◆ Exercise requirements: Can you print the data exactly and leave out each image?

◆ Records shown:
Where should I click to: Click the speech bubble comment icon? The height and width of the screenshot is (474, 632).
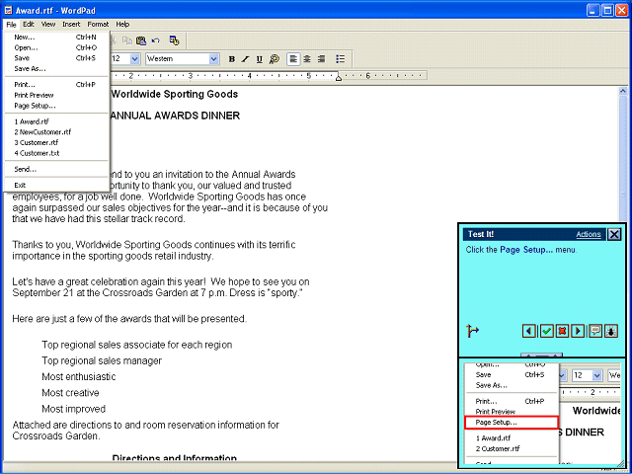click(x=595, y=331)
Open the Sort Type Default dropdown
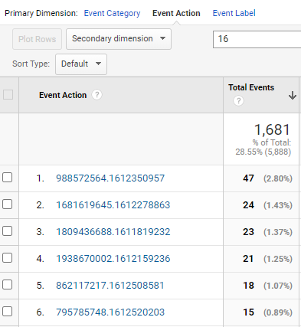The image size is (301, 327). coord(81,64)

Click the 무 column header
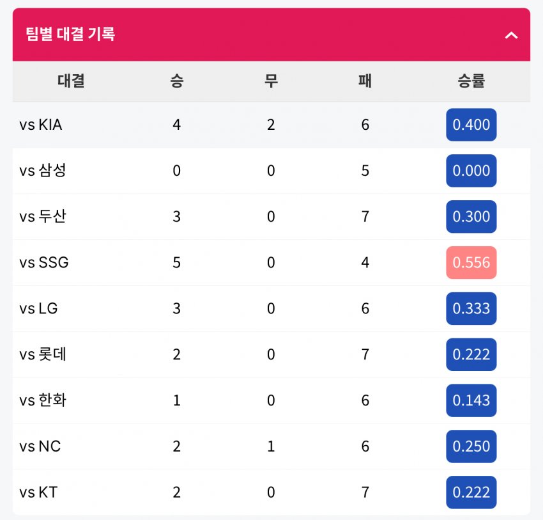271,81
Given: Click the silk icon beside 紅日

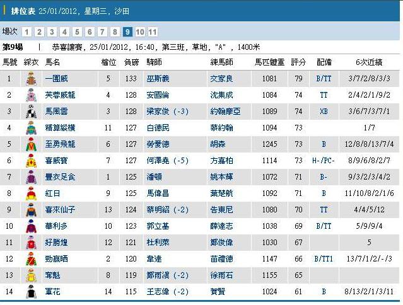Looking at the screenshot, I should coord(30,193).
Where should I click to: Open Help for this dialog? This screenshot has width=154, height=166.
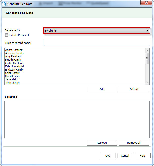142,156
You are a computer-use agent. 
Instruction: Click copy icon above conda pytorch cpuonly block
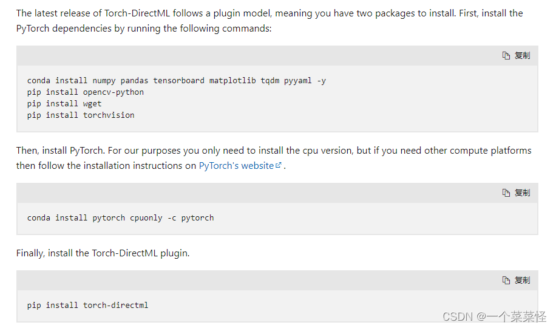[506, 193]

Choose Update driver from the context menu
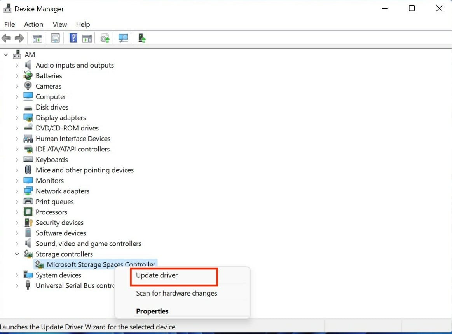point(156,275)
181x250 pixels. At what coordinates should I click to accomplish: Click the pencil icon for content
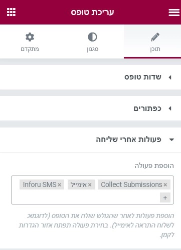click(155, 37)
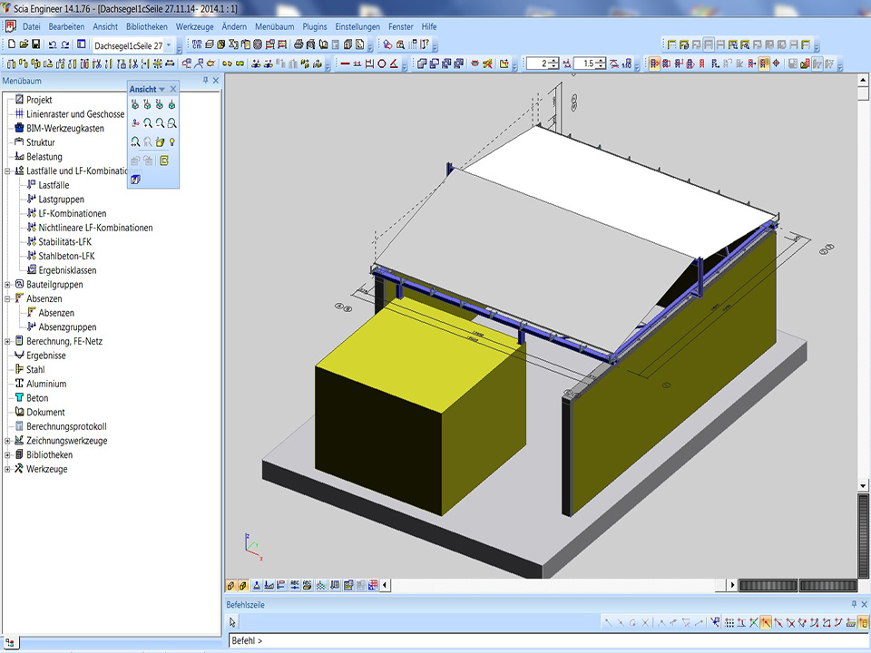Toggle the first yellow render button below the viewport
This screenshot has width=871, height=653.
(231, 585)
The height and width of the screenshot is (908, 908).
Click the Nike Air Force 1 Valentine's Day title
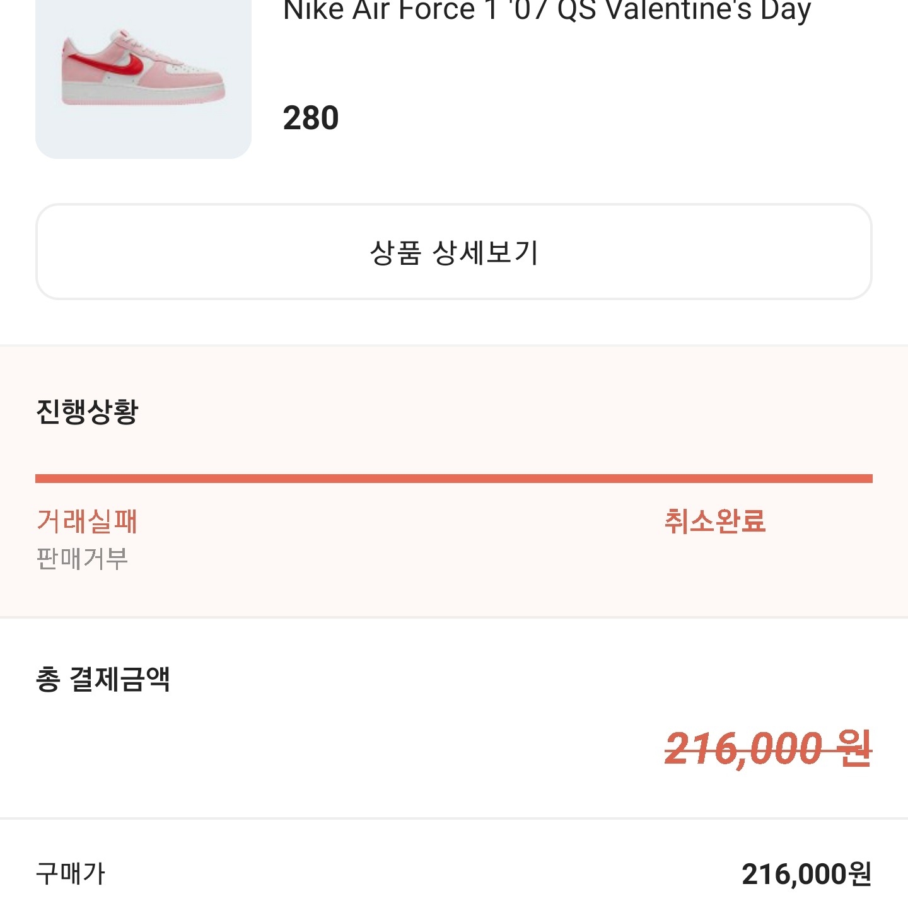[547, 11]
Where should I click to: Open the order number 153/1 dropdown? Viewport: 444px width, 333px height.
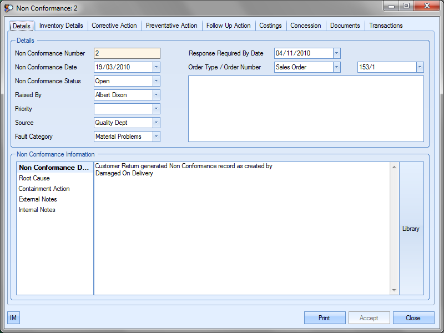pos(420,67)
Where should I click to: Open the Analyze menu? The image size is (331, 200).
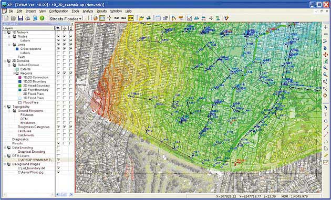click(x=88, y=11)
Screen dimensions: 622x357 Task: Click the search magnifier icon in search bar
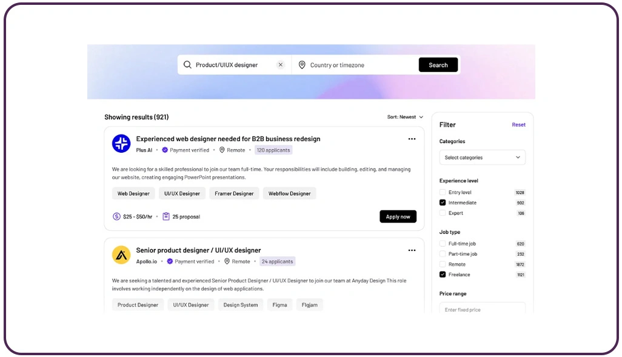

◆ Result of the task:
Where should I click to: Click the speech bubble comment icon? The height and width of the screenshot is (474, 632).
click(x=595, y=331)
Open the Sort Type Default dropdown
The image size is (301, 327). coord(81,64)

Click the 무 column header
271,81
Given: Click the silk icon beside 紅日

Looking at the screenshot, I should coord(30,193).
Where should I click to: Open Help for this dialog? This screenshot has width=154, height=166.
142,156
You are a computer-use agent. 
Instruction: Click copy icon above conda pytorch cpuonly block
[506, 193]

Choose Update driver from the context menu
point(156,275)
181x250 pixels. At what coordinates should I click to accomplish: Click the pencil icon for content
click(155, 37)
Toggle the first yellow render button below the viewport
This screenshot has width=871, height=653.
(231, 585)
The height and width of the screenshot is (908, 908).
Click the Nike Air Force 1 Valentine's Day title
[547, 11]
Where should I click to: Open the order number 153/1 dropdown? Viewport: 444px width, 333px height.
pos(420,67)
Where should I click to: Open the Analyze menu? The image size is (331, 200).
click(x=88, y=11)
Screen dimensions: 622x357 Task: Click the search magnifier icon in search bar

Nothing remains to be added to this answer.